You've already learned much, but don't stop doing so after today. Continue to pay attention to your government and what it does - watch your president and Congress—learn about your federal and state courts. Both Judge Zouhary and I hope you will be called to serve on a jury and see first-hand how our legal system operates. As judges, we are proud to serve a country founded on the rule of law and equal justice for all. Please register to vote because voting is a fundamental way to show your patriotism.

Do not be afraid to enjoy your native cultures. Practice whatever faith you believe and respect the rights of others to do the same. By sharing your background and experiences with your fellow citizens and living a good life, you will make our country better, stronger and richer.

Today is a momentous day. This matter of taking American citizenship and becoming part of the American people is not like getting a driver\'s license or changing apartments or putting on a new suit of clothes. Instead, this is a permanent and very serious thing. We Americans are bound together as a family, united not by blood ties, but by common ideals, common language, common history — what President Abraham Lincoln once called the \"mystic chords of memory.\" That common history is now yours and we are glad you are now fully part of it. You are citizens of the United States of America!

And so, dear fellow citizens, we welcome you and celebrate with you as the newest members of our American family. We ask only that you honor, protect and hold your new country dear; she has opened her arms lovingly to you. May you and your families always be blessed, and let us ask God to bless our America!

Excerpted records:
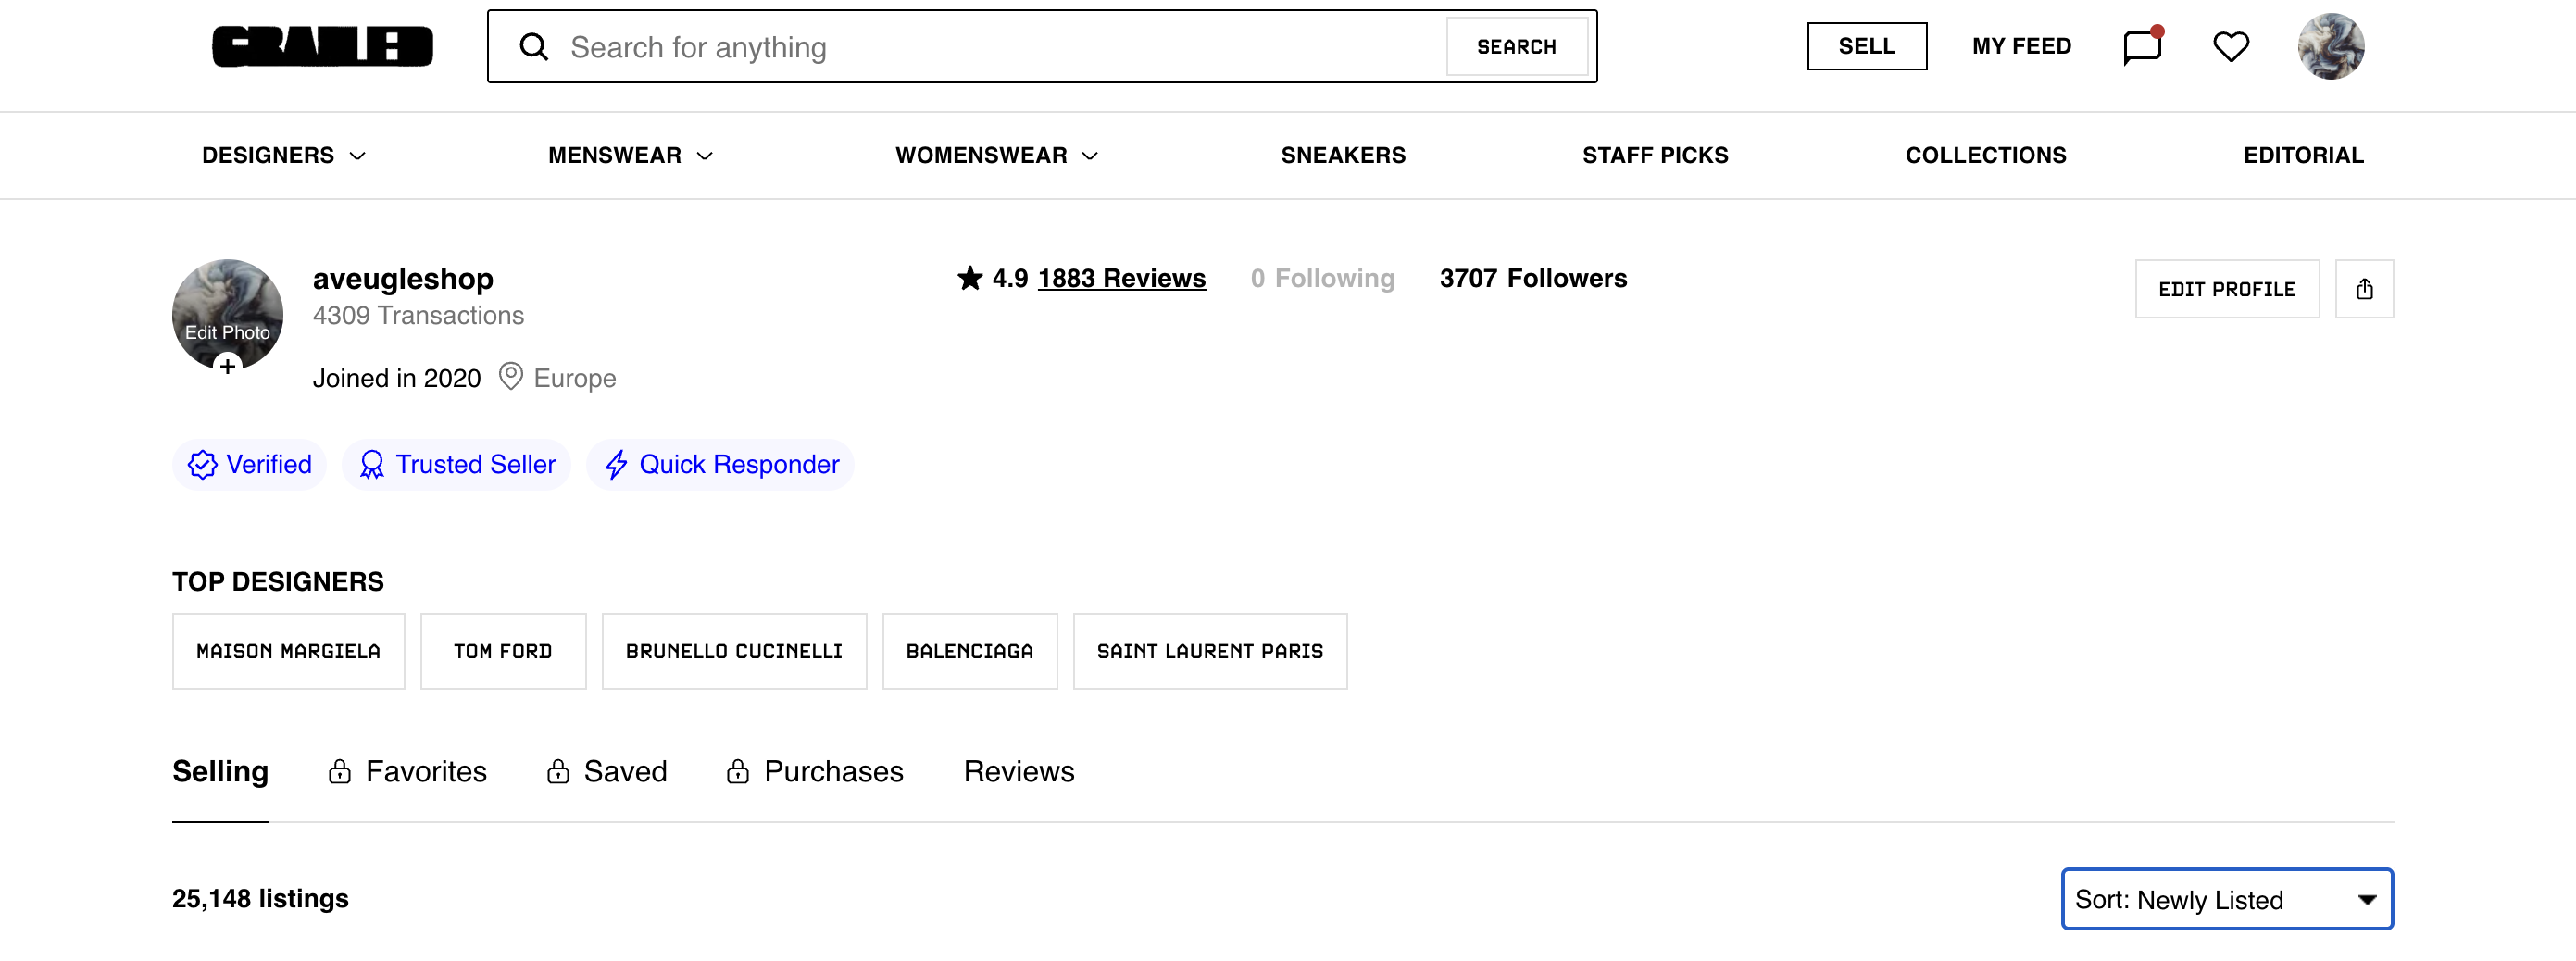Click the heart favorites icon in header
Screen dimensions: 2576x961
coord(2230,47)
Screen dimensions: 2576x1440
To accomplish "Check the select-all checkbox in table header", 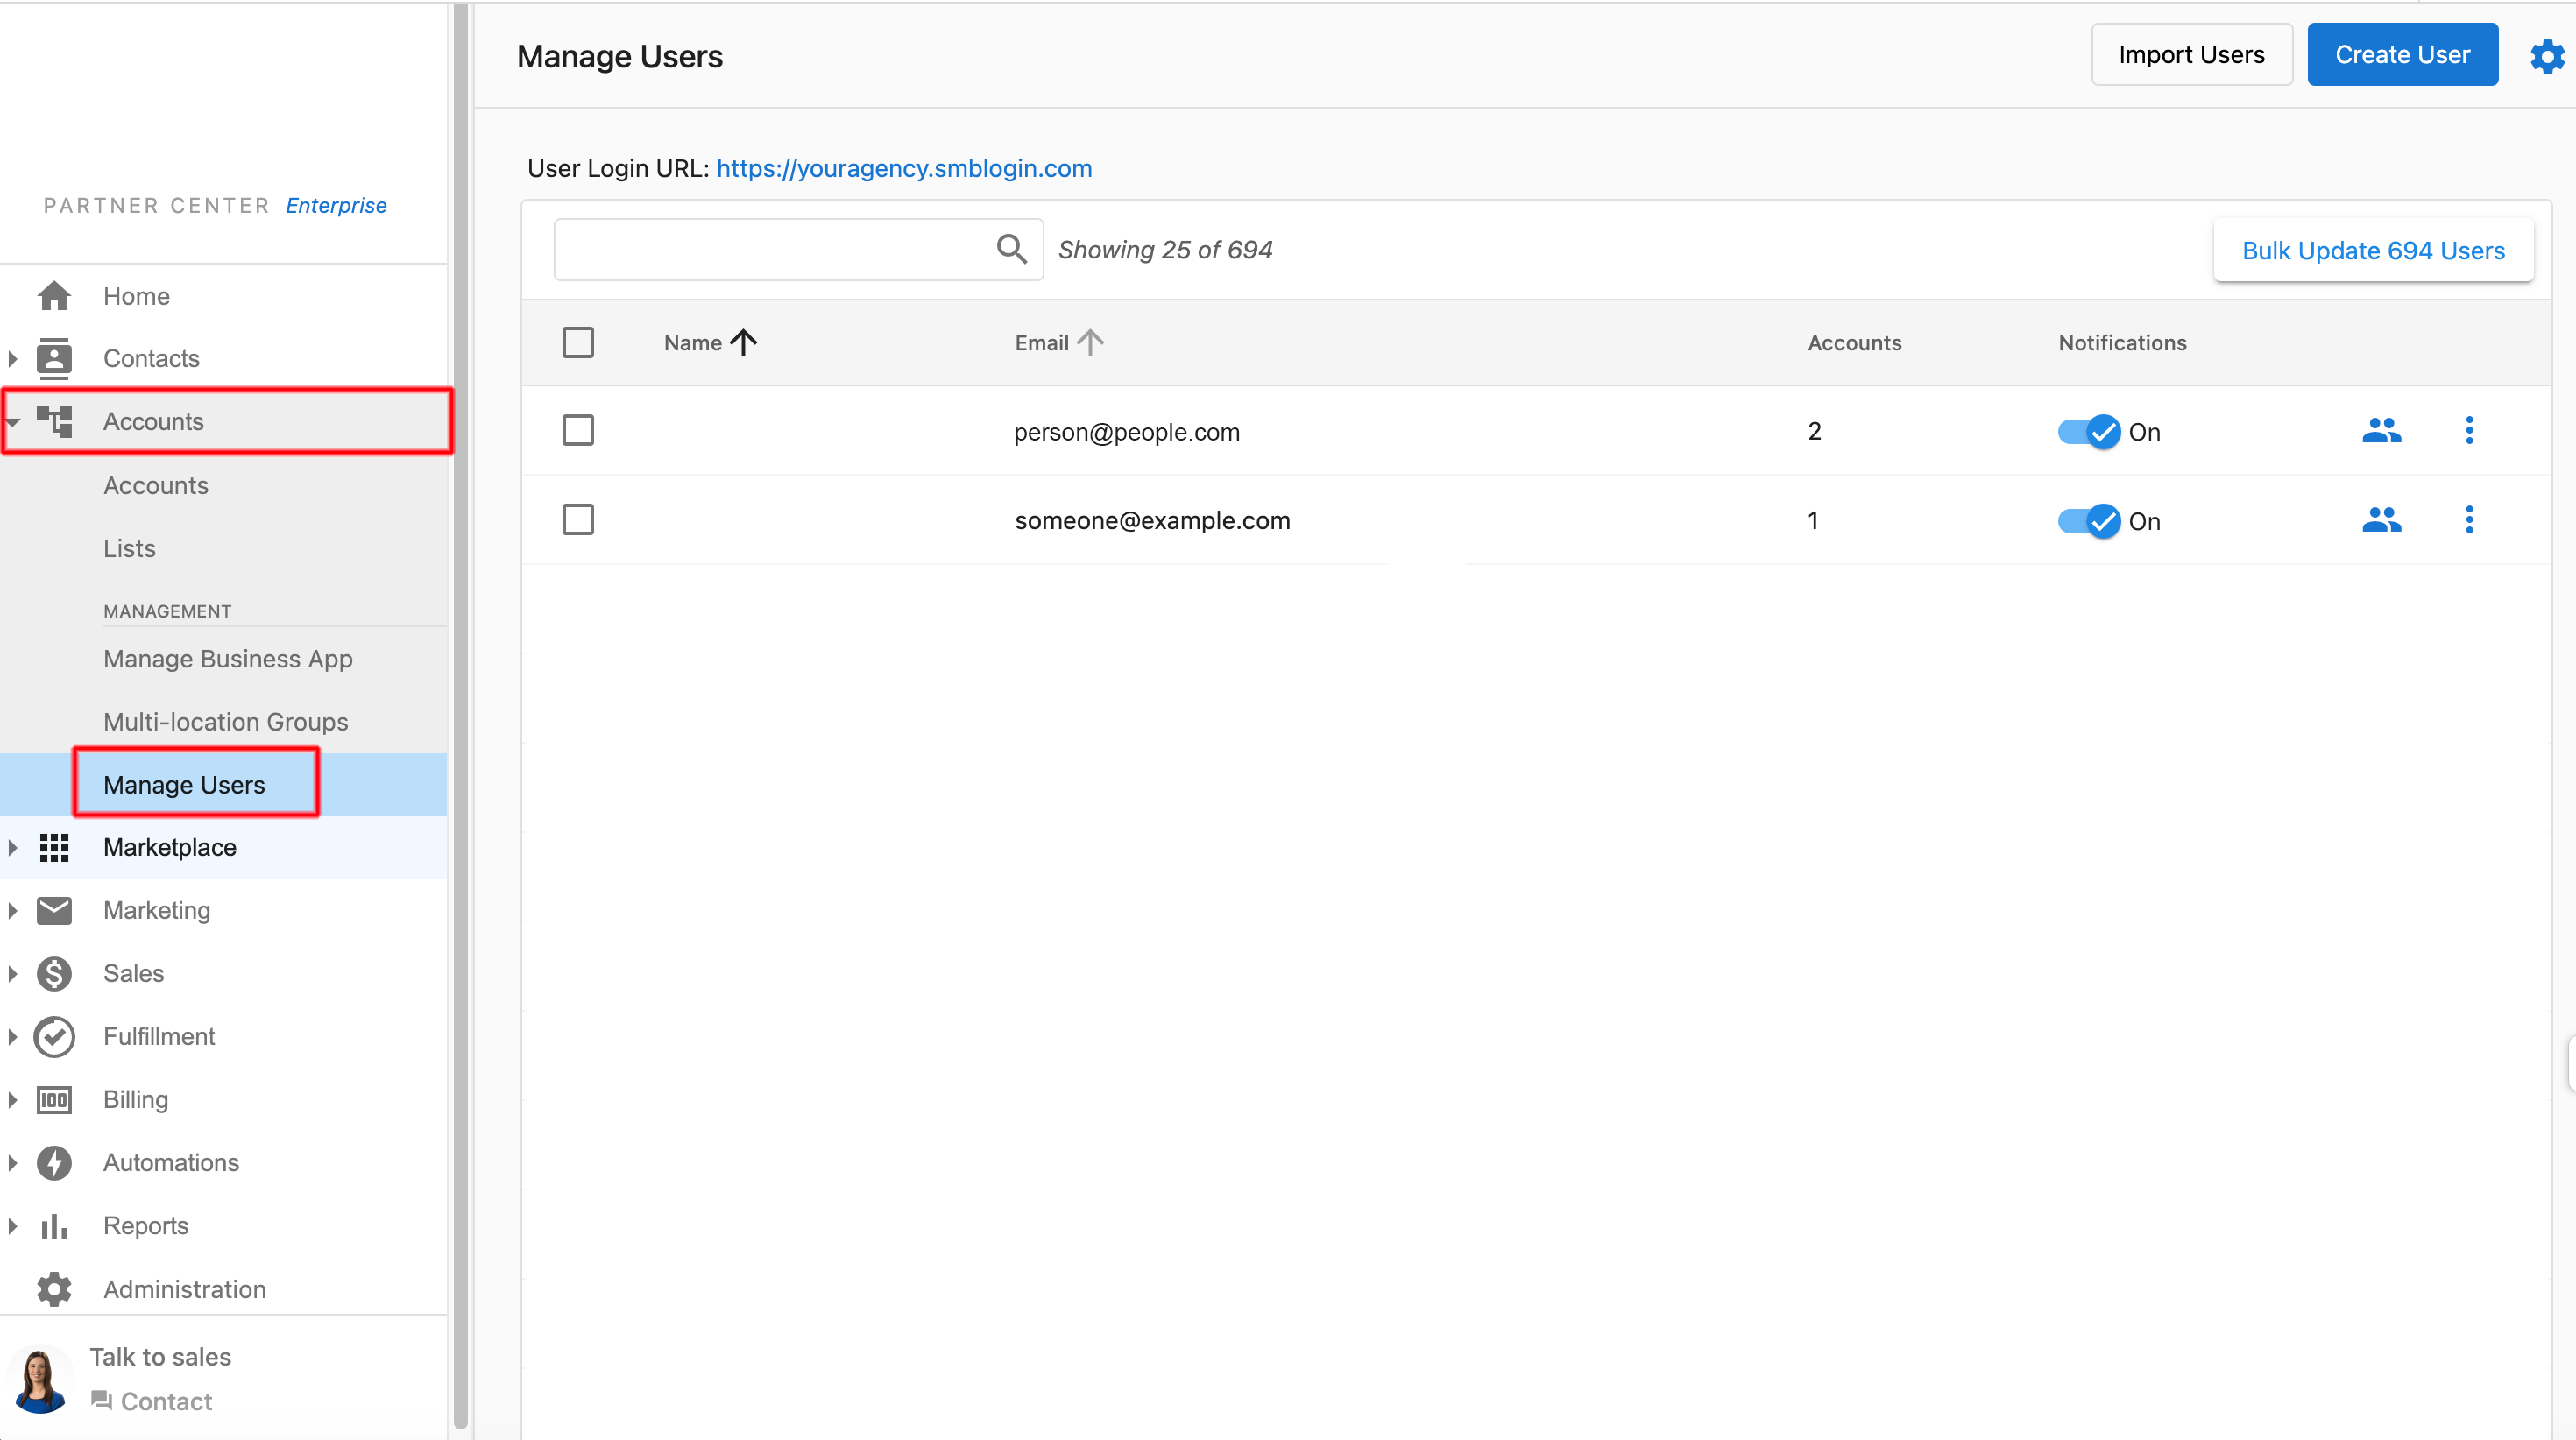I will click(x=578, y=343).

What you will do:
1. Repeat the citizenship speech word for word, starting with "You've already learned" and going on through "show your patriotism.".
2. Answer these from the citizenship speech:
(a) Which judge, besides the speaker, hopes the new citizens will be called to serve on a jury?
(b) What phrase of President Abraham Lincoln's is used to describe common history?
(c) According to the speech, sharing one's background and experiences and living a good life will make the country what?
The listing comes from a separate source, unrelated to the citizenship speech.

Answers by task:
1.
You've already learned much, but don't stop doing so after today. Continue to pay attention to your government and what it does - watch your president and Congress—learn about your federal and state courts. Both Judge Zouhary and I hope you will be called to serve on a jury and see first-hand how our legal system operates. As judges, we are proud to serve a country founded on the rule of law and equal justice for all. Please register to vote because voting is a fundamental way to show your patriotism.

2.
(a) Judge Zouhary
(b) "mystic chords of memory"
(c) Better, stronger and richer